- provides a space devoted to the conceptual framework known as Hodges' model. Read about this tool that can help integrate HEALTH, SOCIAL CARE, INFORMATICS and EDUCATION. The model can facilitate PERSON-CENTREDNESS, CURRICULUM DEVELOPMENT, HOLISTIC CARE and REFLECTION. Follow the development of a new website using Drupal (it might happen one day!!). See our bibliography, posts since 2006 and if interested please get in touch [@h2cm OR h2cmng AT yahoo.co.uk]. Welcome.

Thursday, February 28, 2013

Scaling Up mHealth: Where Is the Evidence? PLoS Med essay (c/o HIFA2015)

Dear HIFA members,

An essay in the open-access journal PLoS Medicine discusses the evidence base for mHealth and makes recommendations for scale-up. Below is the citation, summary points, selected extracts and recommendations for scale-up. The full text is available here:

Best wishes,
Neil Pakenham-Walsh
HIFA moderator
[ HIFA2015: Healthcare Information For All by 2015 ]

CITATION: Tomlinson M, Rotheram-Borus MJ, Swartz L, Tsai AC (2013) Scaling Up mHealth: Where Is the Evidence? PLoS Med 10(2): e1001382. doi:10.1371/journal.pmed.1001382

- Despite hundreds of mHealth pilot studies, there has been insufficient programmatic evidence to inform implementation and scale-up of mHealth.
- We discuss what constitutes appropriate research evidence to inform scale up.
- Potential innovative research designs such as multi-factorial strategies, randomized controlled trials, and data farming may provide this evidence base.
- We make a number of recommendations about evidence, interoperability, and the role of governments, private enterprise, and researchers in relation to the scale up of mHealth.
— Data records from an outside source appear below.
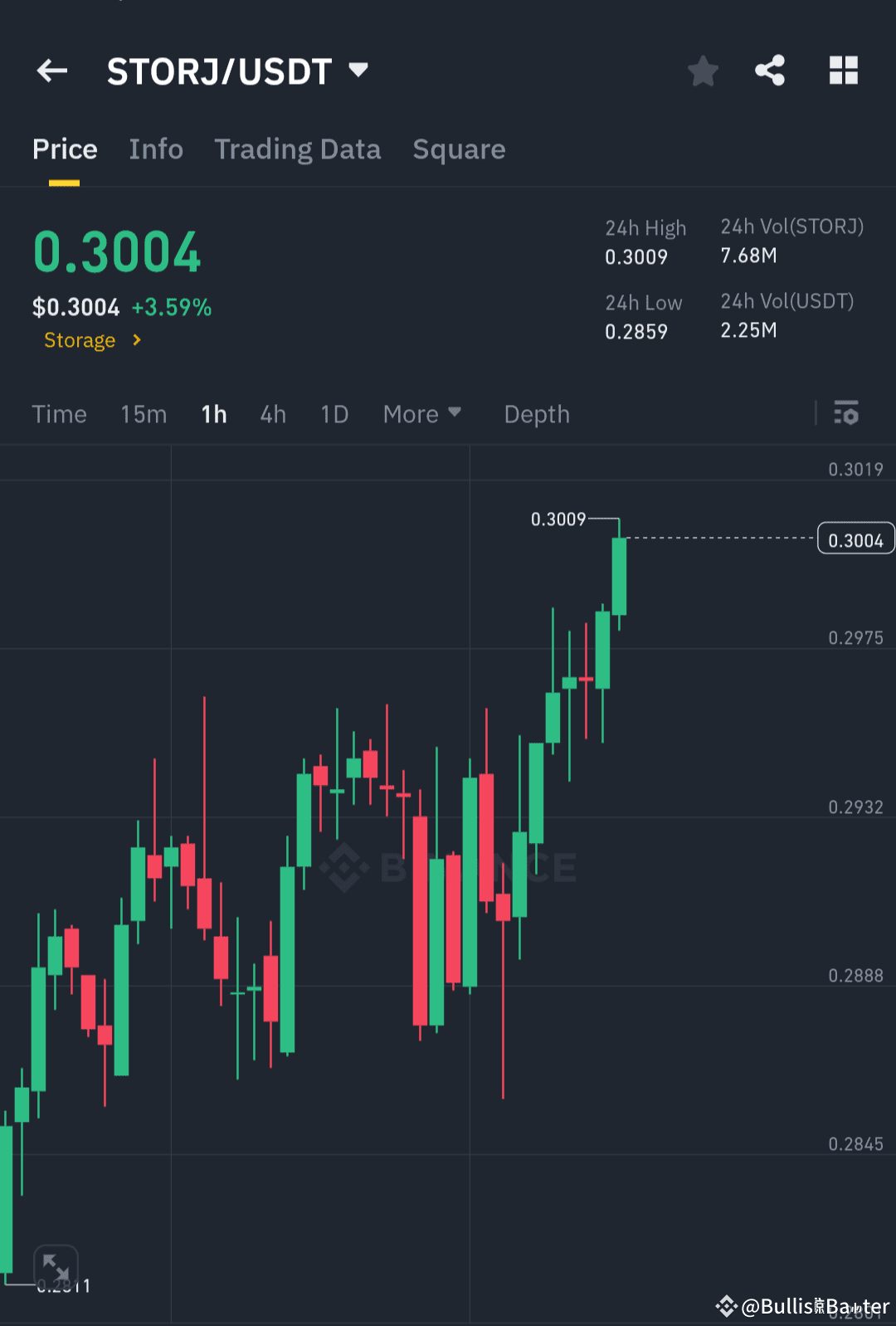Switch chart to 4h timeframe
The image size is (896, 1326).
(272, 413)
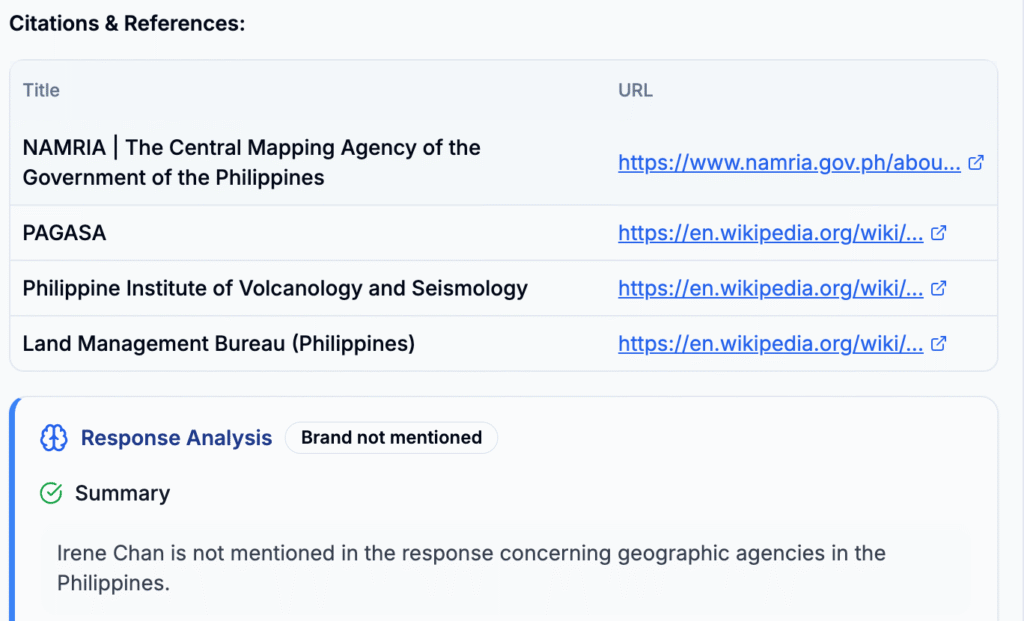The width and height of the screenshot is (1024, 621).
Task: Click the external link icon beside PAGASA's URL
Action: pos(938,232)
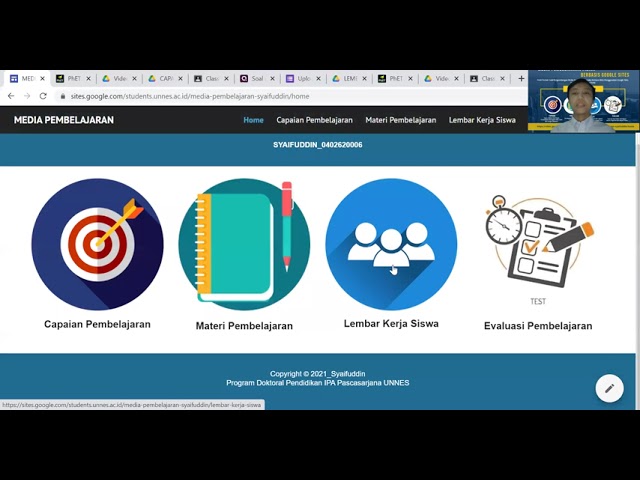640x480 pixels.
Task: Click the MEDIA PEMBELAJARAN site title
Action: click(x=64, y=120)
'A recent World Bank report tracked more than 500 mHealth studies, and many donor agencies are lining up to support the 'scaling up' of mHealth interventions [7]. Yet, after completion of these 500 pilot studies, we know almost nothing about the likely uptake, best strategies for engagement, efficacy, or effectiveness of these initiatives...  mHealth is in a period very similar to the early days of the Internet: not creating robust, interoperable platforms will ensure failure for mHealth initiatives to be scaled to improve health outcomes for at least the next decade.'

- Existing standards for research should be reconsidered in order to provide guidance as to when scale up is appropriate.
- mHealth interventions should be guided by a plausible theory of behaviour change and should use more than one technique depending on the targeted behaviour [38].
- We need to establish an open mHealth architecture based on a robust platform with standards for app development which would facilitate scalable and sustainable health information systems.
- Implementation strategies such as factorial designs that are able to test the multiple features of interventions must be explored, in order to provide the necessary evidence base.
- Scale-up of mHealth in LAMICs should be preceded by efficacy and effectiveness trials so that they are founded on an appropriate evidence base.
Governments, funders, and industry must cooperate in order to set standards to create a self-governing commercially viable ecosystem for innovation.